In the General Council, she became famous for her humorous acceptance of her new status, and antagonistic relationship with left statists–authoritarians. She would position herself close to other delegates who advocated violence towards the rich and privileged, and asked them to address her directly. She commented she did not intend to send a message: "I am the class enemy. I am aware of that. All I ask is for people to have the courage of their beliefs and stab me in the front, not the back, if they desire to."
Despite her skeptical stance, she formed a good relationship with the anarchists in the General Council, who regarded her as an adversary rather than an enemy. Her inclusion in the honoured citizens list served to highlight the anarchists' preference for quiet capitulation in contrast to authoritarians' wish for more extensive purges and retribution.
Gylias
Arlette continued her political career during the transition from the Free Territories to Gylias. She was placed on the Rally of the Democratic Centre's list for the 1958 federal election, and ultimately won a seat in the Popular Assembly after a revision of the electoral threshold awarded it seats.

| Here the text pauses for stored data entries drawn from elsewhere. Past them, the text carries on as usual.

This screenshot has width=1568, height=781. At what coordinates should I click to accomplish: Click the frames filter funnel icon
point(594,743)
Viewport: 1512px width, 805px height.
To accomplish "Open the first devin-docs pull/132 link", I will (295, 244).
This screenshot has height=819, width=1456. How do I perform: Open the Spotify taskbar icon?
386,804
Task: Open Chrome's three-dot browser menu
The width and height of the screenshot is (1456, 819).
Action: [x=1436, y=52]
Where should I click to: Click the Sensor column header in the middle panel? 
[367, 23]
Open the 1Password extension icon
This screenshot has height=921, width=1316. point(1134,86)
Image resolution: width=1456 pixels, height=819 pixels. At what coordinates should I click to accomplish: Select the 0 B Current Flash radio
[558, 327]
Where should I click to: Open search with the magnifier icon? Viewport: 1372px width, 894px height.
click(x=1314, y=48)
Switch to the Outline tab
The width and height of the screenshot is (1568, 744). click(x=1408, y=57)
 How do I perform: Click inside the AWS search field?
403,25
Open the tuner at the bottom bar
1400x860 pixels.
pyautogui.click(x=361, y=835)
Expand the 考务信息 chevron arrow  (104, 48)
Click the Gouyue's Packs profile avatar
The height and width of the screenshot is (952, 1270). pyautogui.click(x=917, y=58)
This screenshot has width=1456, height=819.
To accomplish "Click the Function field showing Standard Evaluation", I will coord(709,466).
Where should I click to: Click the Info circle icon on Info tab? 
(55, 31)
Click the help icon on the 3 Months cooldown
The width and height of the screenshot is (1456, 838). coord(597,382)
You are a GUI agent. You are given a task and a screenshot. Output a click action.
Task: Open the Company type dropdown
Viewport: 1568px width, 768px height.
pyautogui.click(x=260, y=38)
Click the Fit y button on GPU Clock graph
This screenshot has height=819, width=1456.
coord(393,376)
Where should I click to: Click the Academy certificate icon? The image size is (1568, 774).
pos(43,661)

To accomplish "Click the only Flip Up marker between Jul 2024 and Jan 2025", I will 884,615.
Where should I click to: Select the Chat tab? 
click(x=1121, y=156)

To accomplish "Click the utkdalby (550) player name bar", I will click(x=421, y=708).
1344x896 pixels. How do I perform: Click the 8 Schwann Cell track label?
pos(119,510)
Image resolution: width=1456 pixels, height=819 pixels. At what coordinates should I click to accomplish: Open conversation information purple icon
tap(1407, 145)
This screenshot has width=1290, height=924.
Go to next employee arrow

In her last years, she increasingly embraced the role of an elder stateswoman, and her contributions remained focused on support for virtuous entrepreneurship, aristerokratia, and the francité movement. She was a candidate in the 1961 presidential election, supported by the Centre Group, and finished fifth in the first count.
She was elected to the Senate for Arxaþ in 1962. She quipped that she appreciated the "lovely retirement" assured by the Darnan Cyras government, and enjoyed the company of fellow Alscian figures like Donatella, Margot Fontaine, and Dæse Şyna.
Death
Arlette's health declined in later years, enough for her to step down at the end of her Senate term. She died on 9 January 1970, aged 90.
Legacy
Arlette remains one of Gylias' celebrated business figures, and left an extensive legacy through her philanthropic activities and the influence of Gaulette's culture and identity, which inspired later successful companies like Dreamwave Productions and Miyashita Industries.
The National Observer wrote in her obituary that "The altruism and public-mindedness of Arlette Gaubert shone brightly in contrast to the antisocial grasping of the business world of her time." Her reputation made her a symbol of humanitarianism in business. Aristerokratia and the creation of the Social Partnership Program drew heavily on her example, with Prime Minister Mathilde Vieira declaring of the latter, "If we are to have rich Gylians, let they be only Susan Shelleys and Mary Grants and Arlette Gauberts."
Private life
Arlette identified as heterosexual and was married. The couple had three children. She was a strong supporter of LGBT rights, and a donor to the GSRAA.
She mainly practised Gaulish polytheism combined with Concordianism.